Happy Birthday, Billy Collins, born 22 March 1941.
Seven Quotes
- The mind can be trained to relieve itself on paper.
- You come by your style by learning what to leave out. At first you tend to overwrite—embellishment instead of insight. You either continue to write puerile bilge, or you change. In the process of simplifying oneself, one often discovers the thing called voice.
- High School is the place where poetry goes to die.
- A sentence starts out like a lone traveller heading into a blizzard at midnight, tilting into the wind, one arm shielding his face, the tails of his thin coat flapping behind him.
- Poetry is my cheap means of transportation. By the end of the poem the reader should be in a different place from where he started. I would like him to be slightly disoriented at the end, like I drove him outside of town at night and dropped him off in a cornfield.
- The first line is the DNA of the poem; the rest of the poem is constructed out of that first line. A lot of it has to do with tone because tone is the key signature for the poem. The basis of trust for a reader used to be meter and end-rhyme.
- A motto I’ve adopted is, if at first you don’t succeed, hide all evidence that you ever tried.
Must-read: Billy Collins’s 6 Elements Of A Poem
Billy Collins is an American poet, appointed as Poet Laureate of the United States from 2001 to 2003. He is the author of Sailing Alone Around the Room: New and Selected Poems.

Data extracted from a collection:

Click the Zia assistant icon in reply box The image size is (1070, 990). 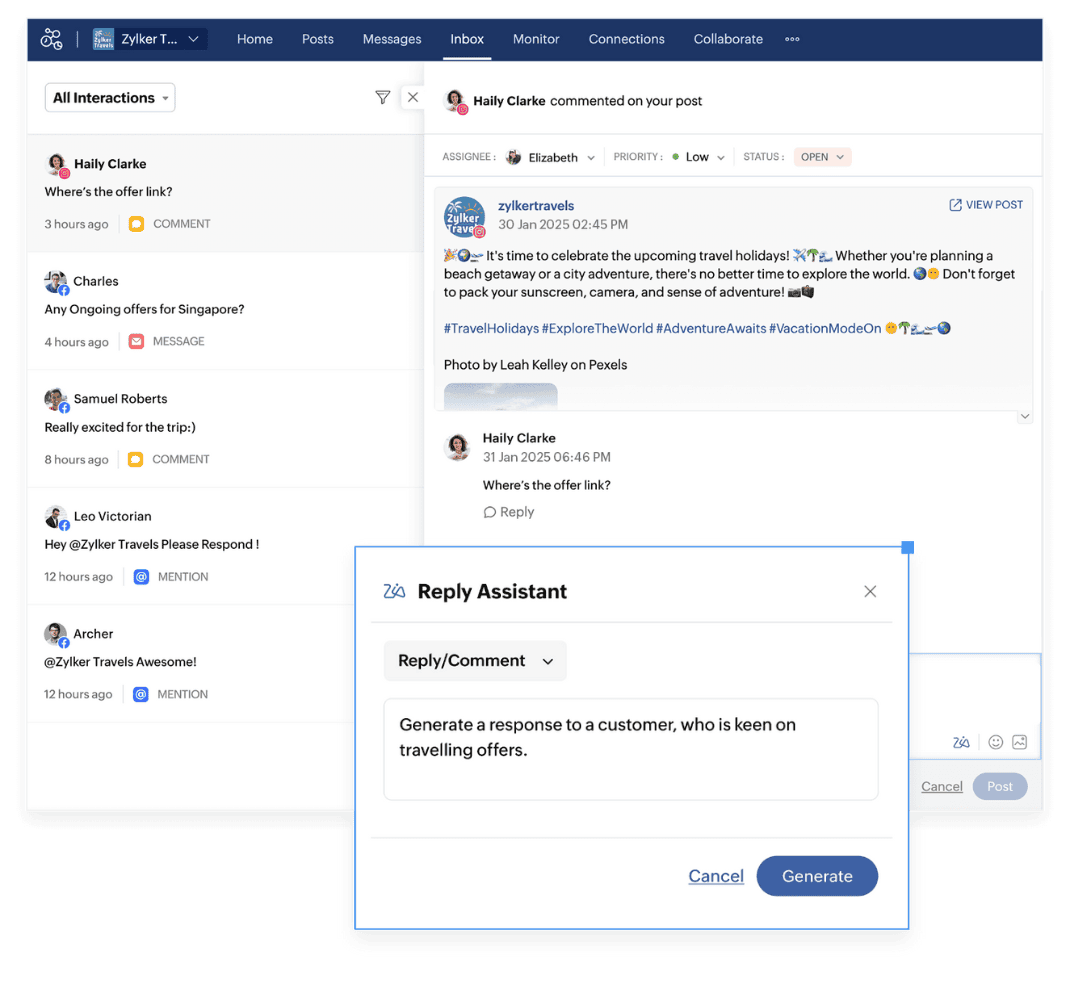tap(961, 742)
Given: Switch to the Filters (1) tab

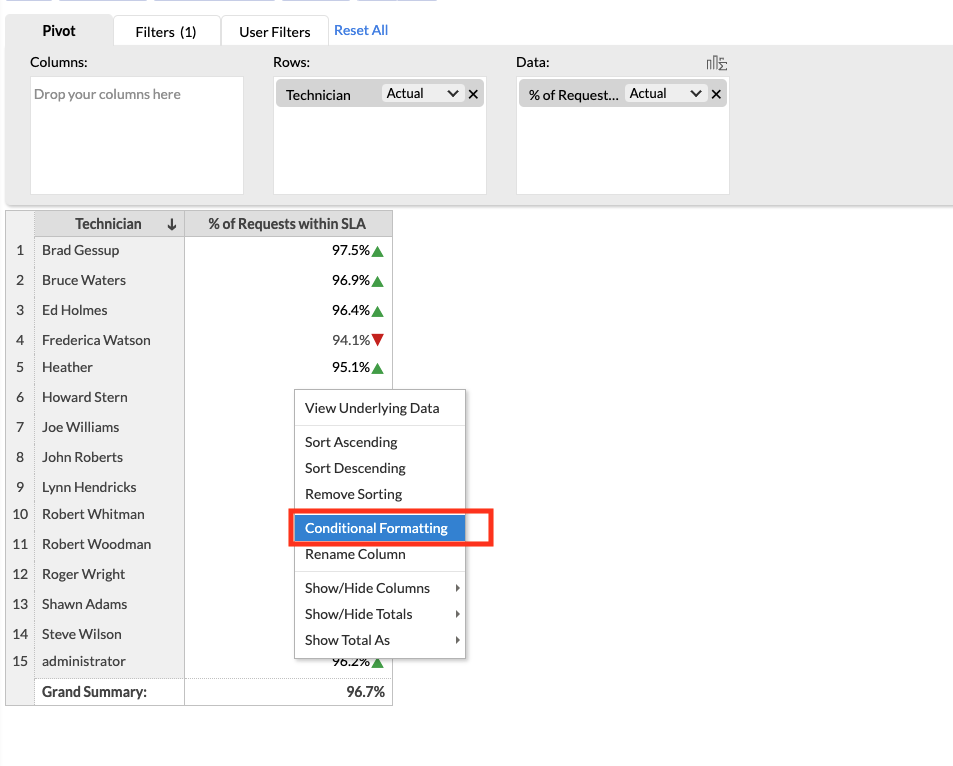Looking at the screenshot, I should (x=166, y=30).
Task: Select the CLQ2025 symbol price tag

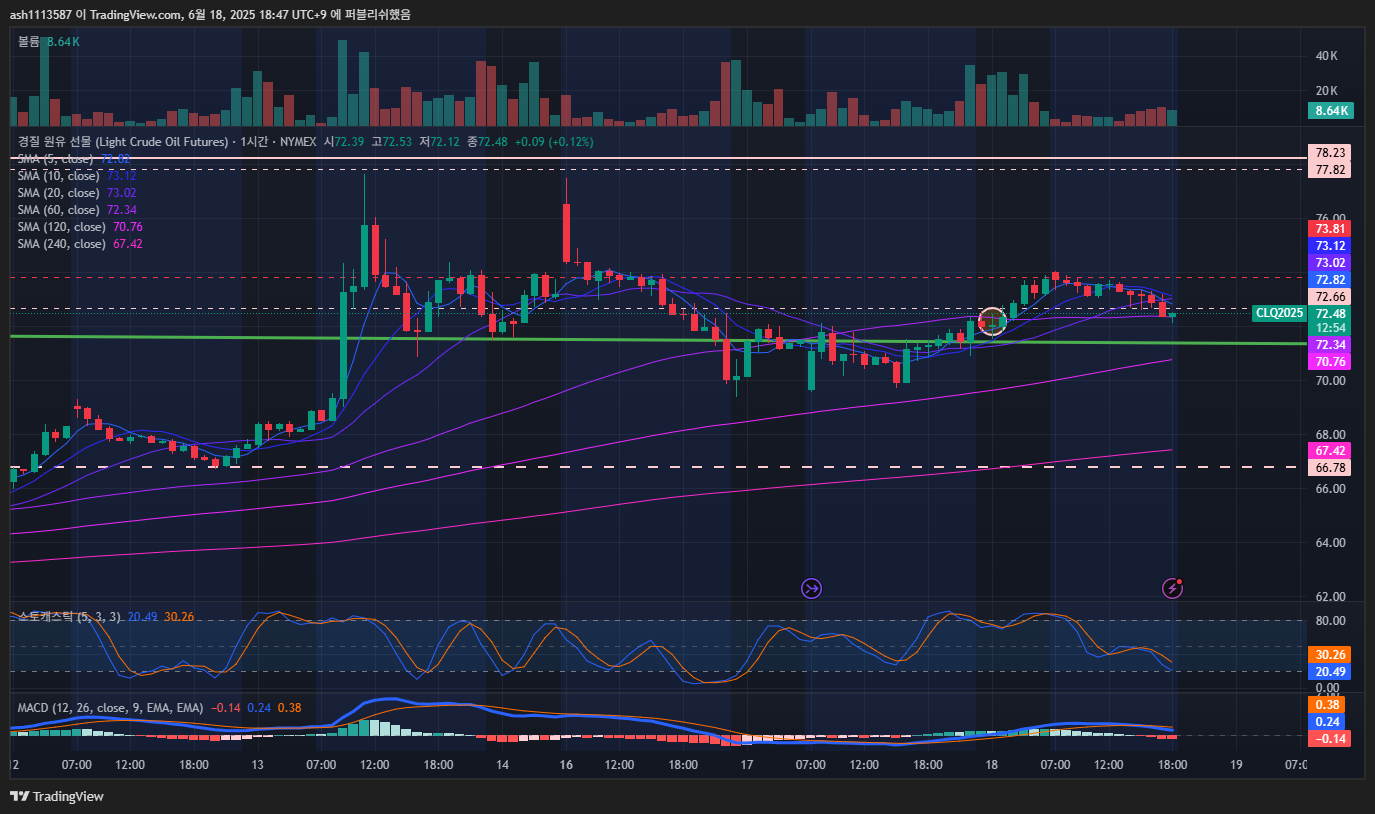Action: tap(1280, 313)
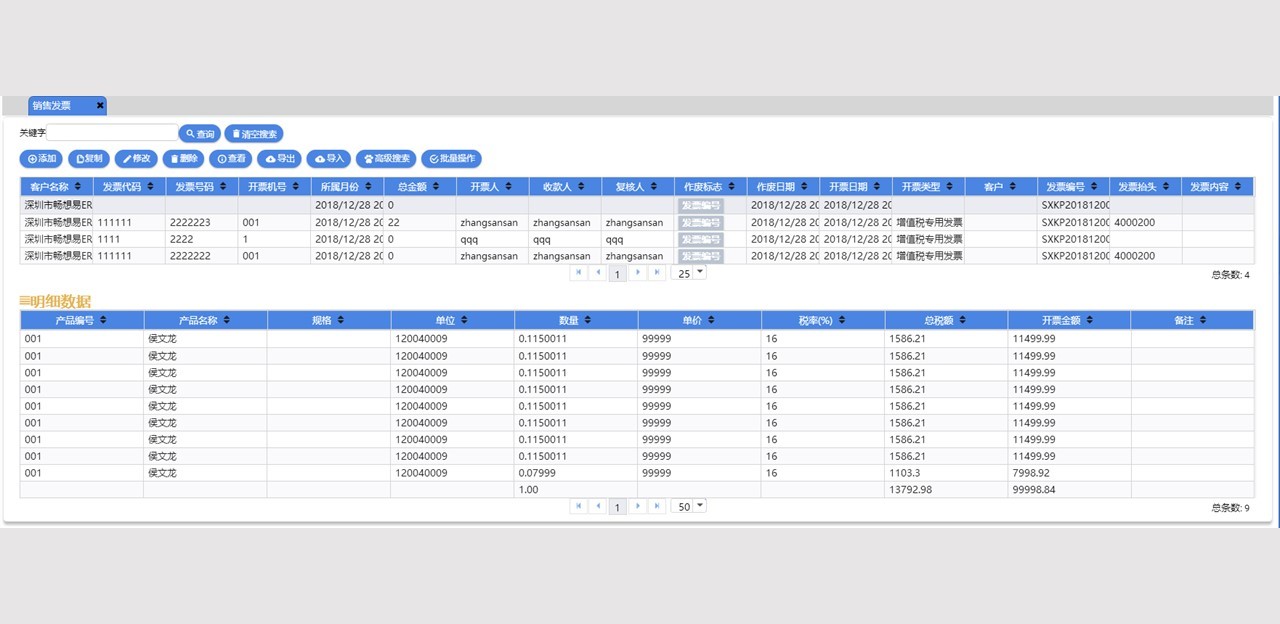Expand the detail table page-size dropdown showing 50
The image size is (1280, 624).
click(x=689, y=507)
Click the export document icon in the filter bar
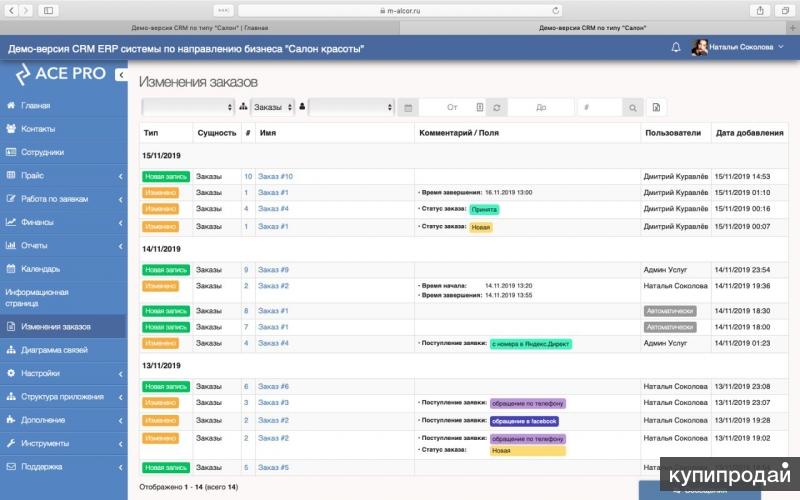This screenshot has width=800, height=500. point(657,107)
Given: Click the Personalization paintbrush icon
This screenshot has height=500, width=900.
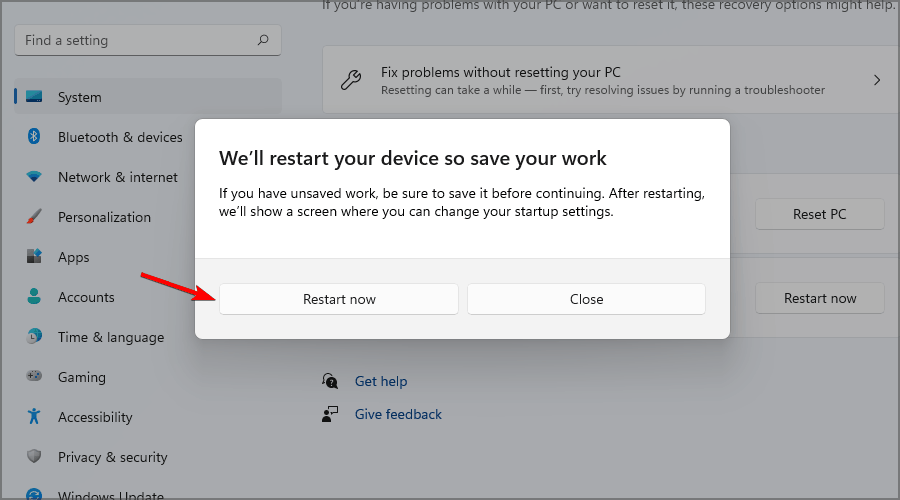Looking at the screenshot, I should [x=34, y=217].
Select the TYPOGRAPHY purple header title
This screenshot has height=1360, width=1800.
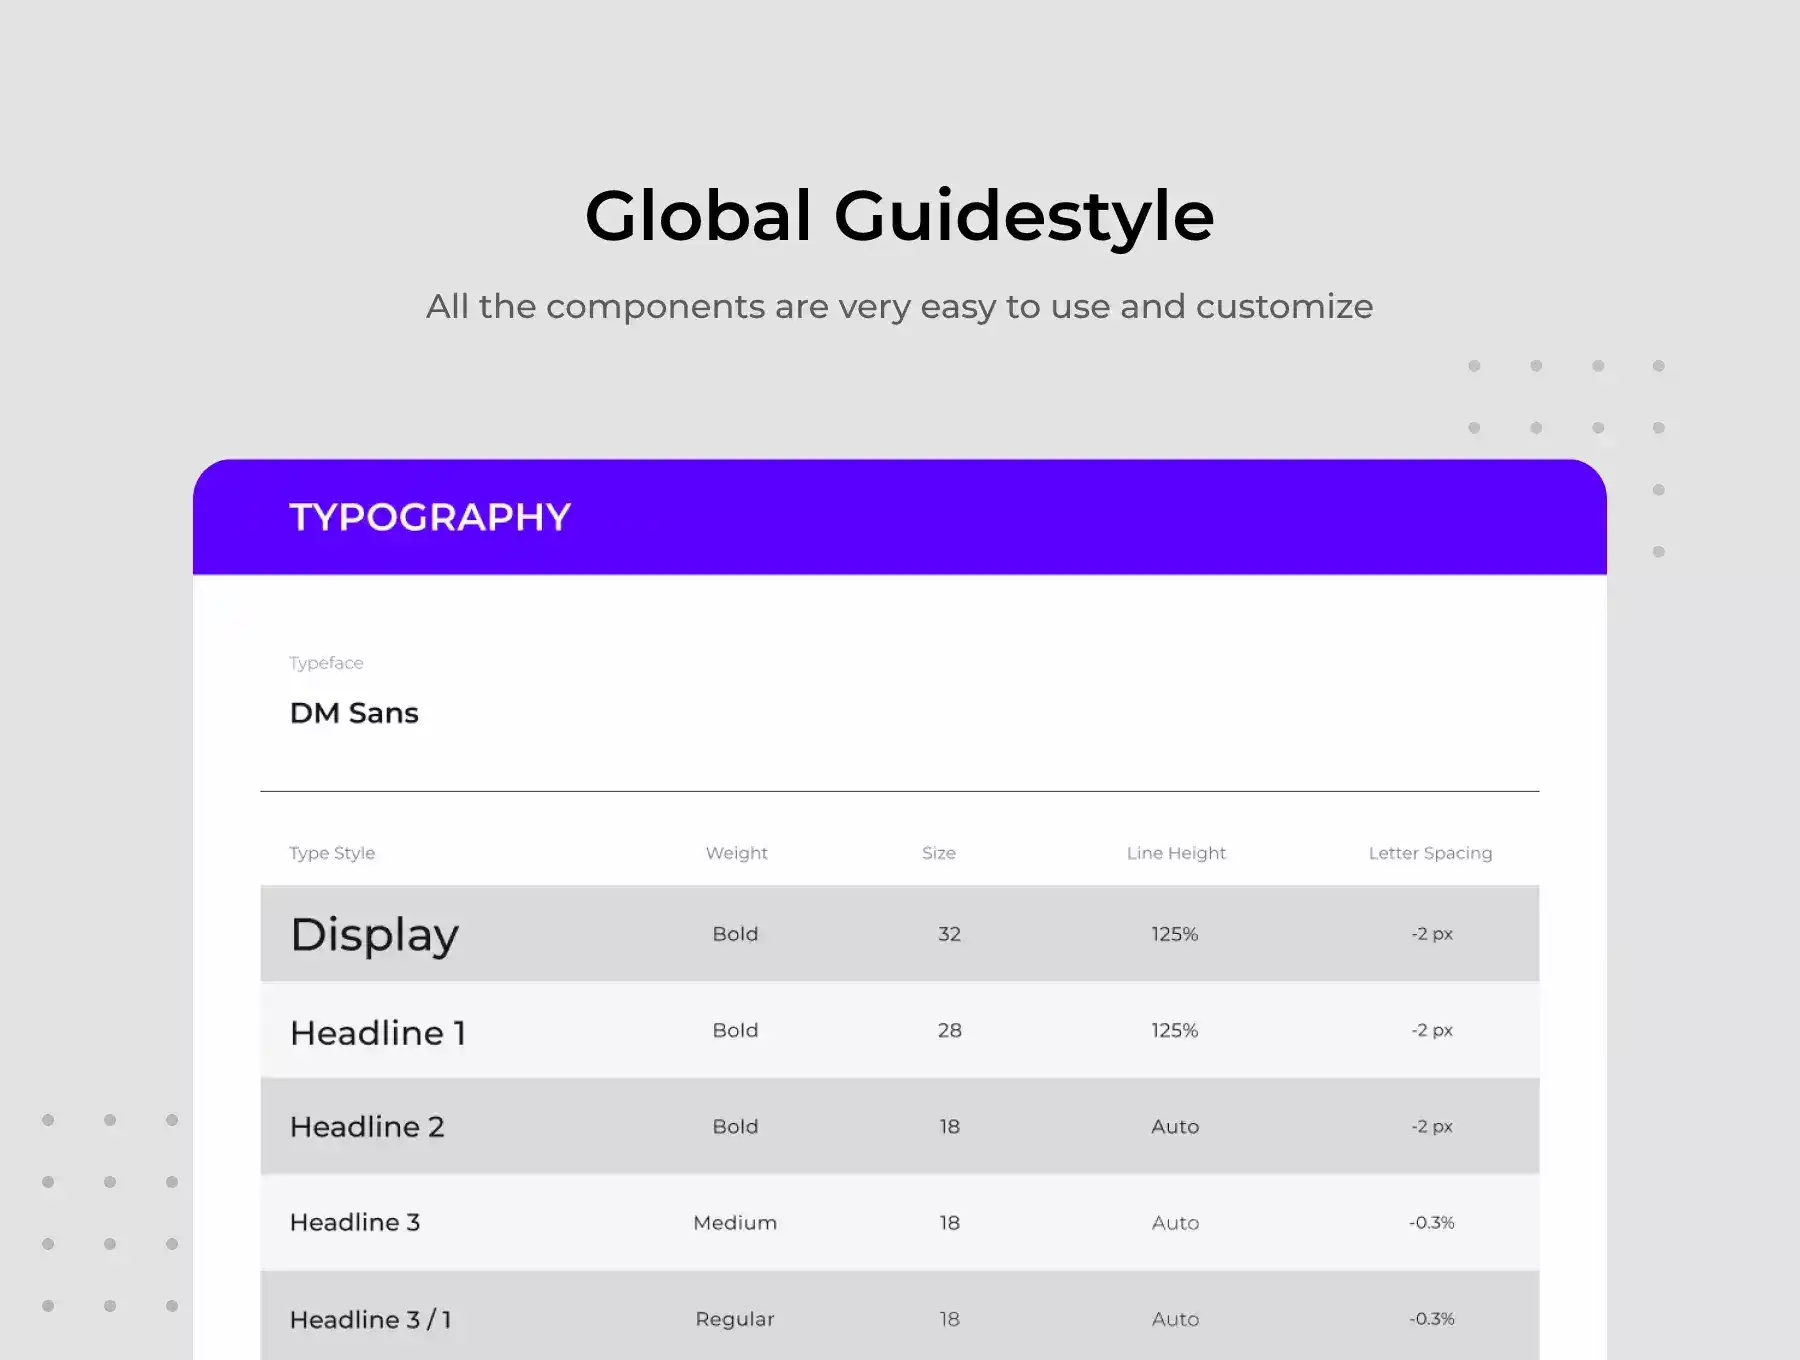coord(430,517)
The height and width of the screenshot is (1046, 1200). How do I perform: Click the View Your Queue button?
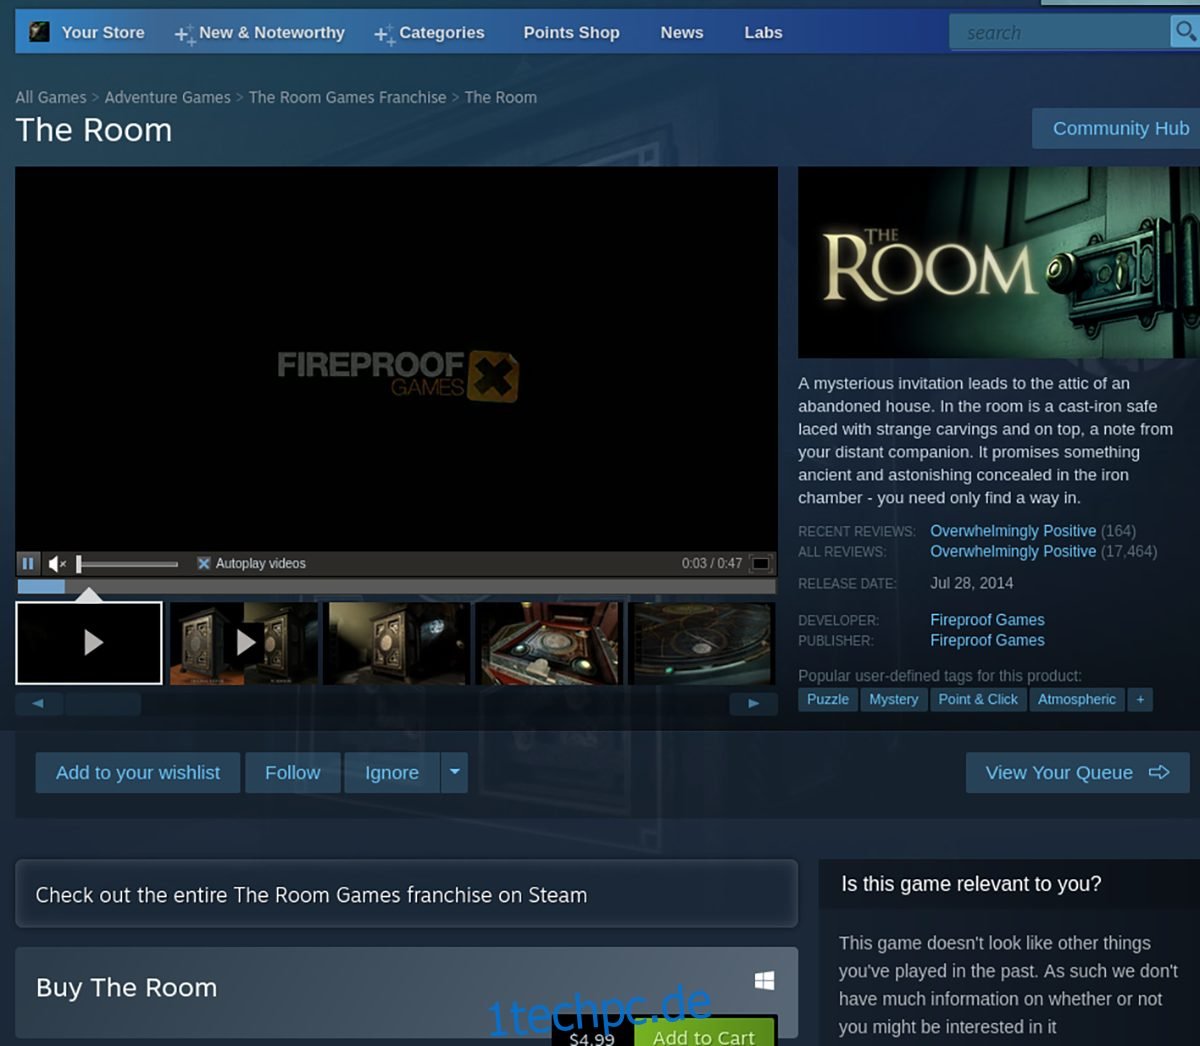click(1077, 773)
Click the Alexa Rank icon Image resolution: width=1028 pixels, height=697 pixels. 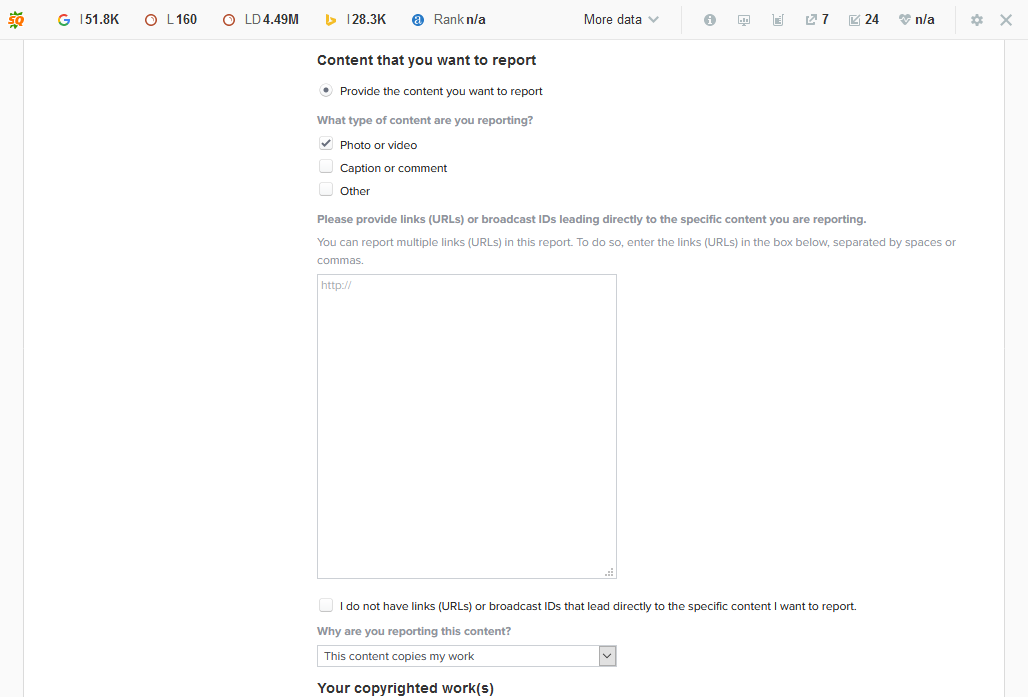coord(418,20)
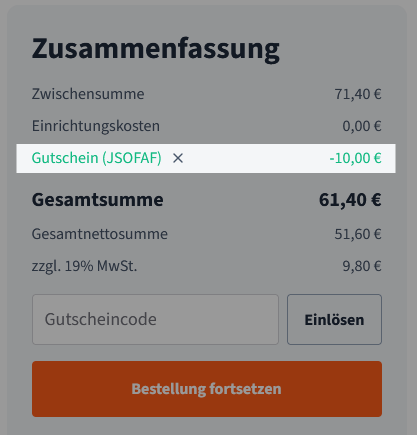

== Tasks and exercises ==
(1) Answer these questions about the Billy Collins quotes page:
(a) What birth date does it give for Billy Collins?
(b) What place does one quote call "the place where poetry goes to die"?
(c) In which years did Collins serve as Poet Laureate of the United States?
(2) Copy everything from "- Poetry is" down to "in a cornfield." in the Billy Collins quotes page, changing "cornfield" to "wheat field" throughout.

== Answers by item number ==
(1)
(a) 22 March 1941
(b) High School
(c) From 2001 to 2003

(2)
- Poetry is my cheap means of transportation. By the end of the poem the reader should be in a different place from where he started. I would like him to be slightly disoriented at the end, like I drove him outside of town at night and dropped him off in a wheat field.